§ **Directive A**
Express the records, from the first one up to and including the line containing "The height and", as a two-column CSV named with the headers request and answer. Give one row per request, put its text and its answer each in a single quoted field with line breaks turned into spaces, and leave the pictures out.

Tag Archives: Memento

“THE DARK KNIGHT” Review (✫✫✫✫)

Two madmen at war with each other and themselves.

Editor’s note: I was originally going to hold off on publishing this review due to an upcoming in-depth article I’m working on. However, upon learning that today would have been Heath Ledger’s 37th birthday, I couldn’t miss the opportunity to honor the late actor’s magnificent work. So, without further adieu, here is my review for the magnificent superhero epic that is ‘The Dark Knight.’

The Dark Knight is a moral dilemma about two madmen trying to make sense out of their own worlds. One hides his madness with a mask. The other demonstrates it proudly with a crooked smile and a demented laugh. We define one as “good” and the other as “bad”, but really, what’s the real difference between these two? They are both traumatized by tragedies they’ve experienced at very young ages, and one was clearly more devastating than the other. Just switch around Bruce Wayne’s childhood with that of the Joker’s for a second. Is it really that far-fetched to think that they could have grown up to become the other person?

It’s difficult to draw such similar parallels between a film’s protagonist and antagonist, especially in a superhero movie where everything is supposed to be so cut and dry. But Christopher Nolan orchestrates his characters masterfully here in The Dark Knight, a film that feels more like a Shakespearean tragedy than it does as a superhero blockbuster. It isn’t a film that is driven by big-budget fights and special effects, although those technical elements definitely don’t suffer in the movie all the same. This is a movie driven by character’s ambitions, desires, loss, and pain. Rarely does a film reach into such dark depths and have such outstanding payoff.

This movie is, of course, the sequel to Nolan’s highly praised 2005 prequel Batman Begins, which too succeeds in showing Bruce Wayne not as a comic book icon, but as a human being, reliably portrayed by Christian Bale with his own complexions and regrets. The Dark Knight continues Bruce’s story, but takes focus off of Batman and puts a larger focus on Gotham, the city Bruce is sworn to protect. In doing that, Nolan inadvertently creates another character in the Batman story, and you only need to look at its citizens to see what the character is like. It’s manipulative, murderous, deceitful, selfish, and crooked, with the only evidence of decency in only a handful of citizens wanting to do the right thing.

§ **Directive B**
In the review of The Dark Knight, rewrite the passage from "This movie is, of" up to and including "the right thing.", changing "Gotham" to "Metropolis".

[Stored entries]
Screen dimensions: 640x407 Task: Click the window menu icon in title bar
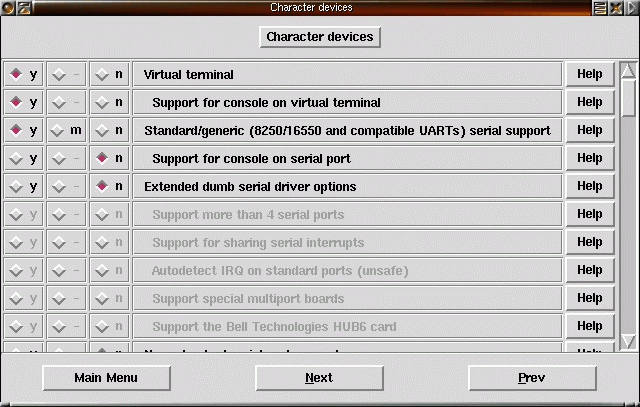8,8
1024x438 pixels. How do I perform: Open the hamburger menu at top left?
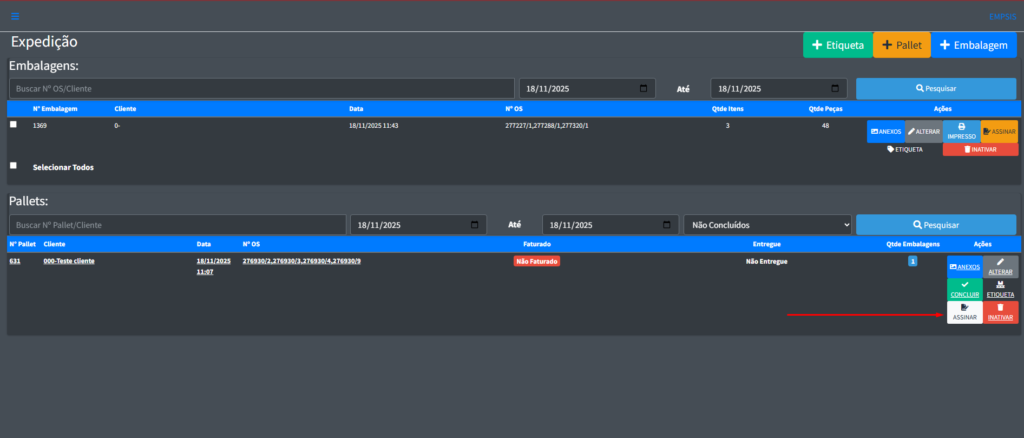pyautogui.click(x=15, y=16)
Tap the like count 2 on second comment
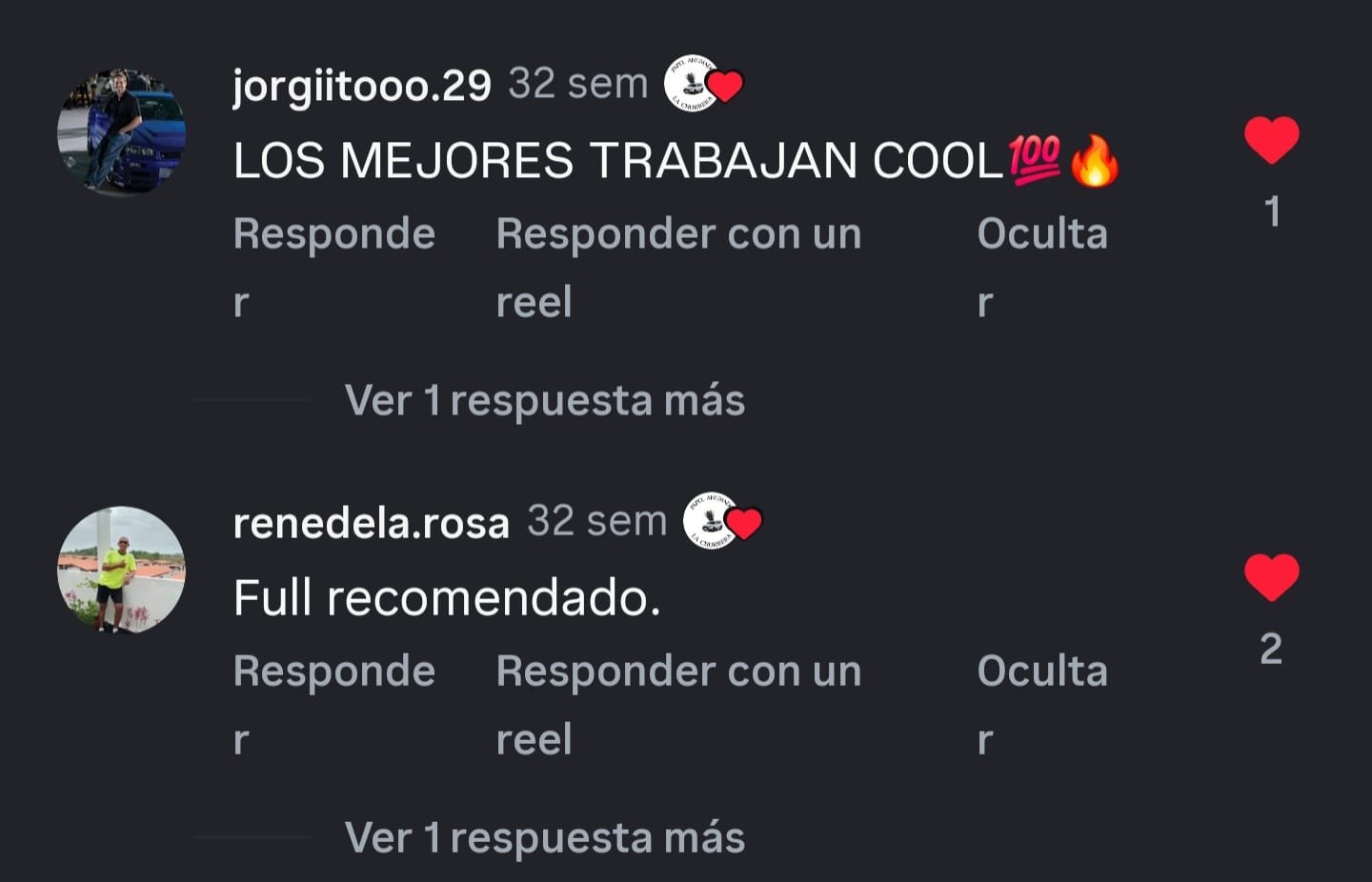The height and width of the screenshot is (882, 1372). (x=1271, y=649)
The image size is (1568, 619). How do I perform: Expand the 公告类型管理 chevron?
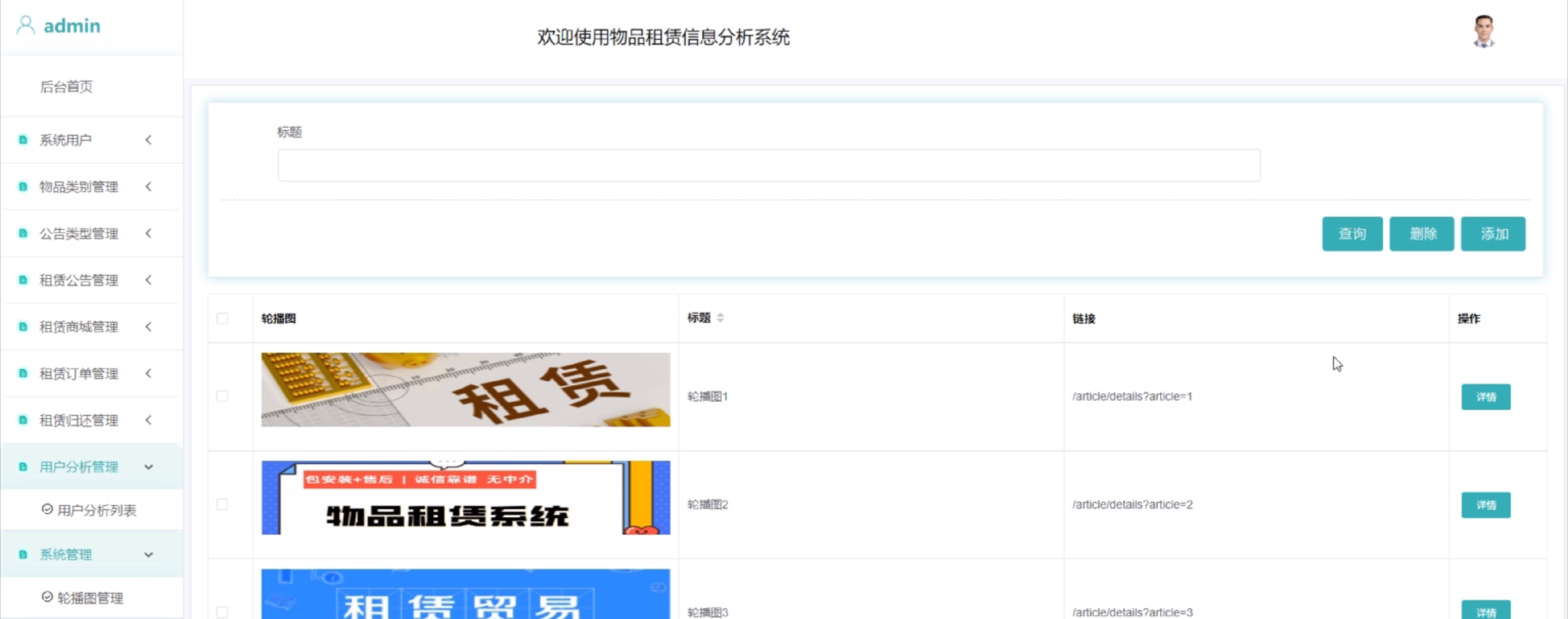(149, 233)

§ **Response A**
request,answer
"Screen dimensions: 640x407 Task: Click the window menu icon in title bar","8,8"
"1024x438 pixels. How do I perform: Open the hamburger menu at top left?","pyautogui.click(x=15, y=16)"
"Tap the like count 2 on second comment","The height and width of the screenshot is (882, 1372). (x=1271, y=649)"

§ **Response B**
This movie is, of course, the sequel to Nolan’s highly praised 2005 prequel Batman Begins, which too succeeds in showing Bruce Wayne not as a comic book icon, but as a human being, reliably portrayed by Christian Bale with his own complexions and regrets. The Dark Knight continues Bruce’s story, but takes focus off of Batman and puts a larger focus on Metropolis, the city Bruce is sworn to protect. In doing that, Nolan inadvertently creates another character in the Batman story, and you only need to look at its citizens to see what the character is like. It’s manipulative, murderous, deceitful, selfish, and crooked, with the only evidence of decency in only a handful of citizens wanting to do the right thing.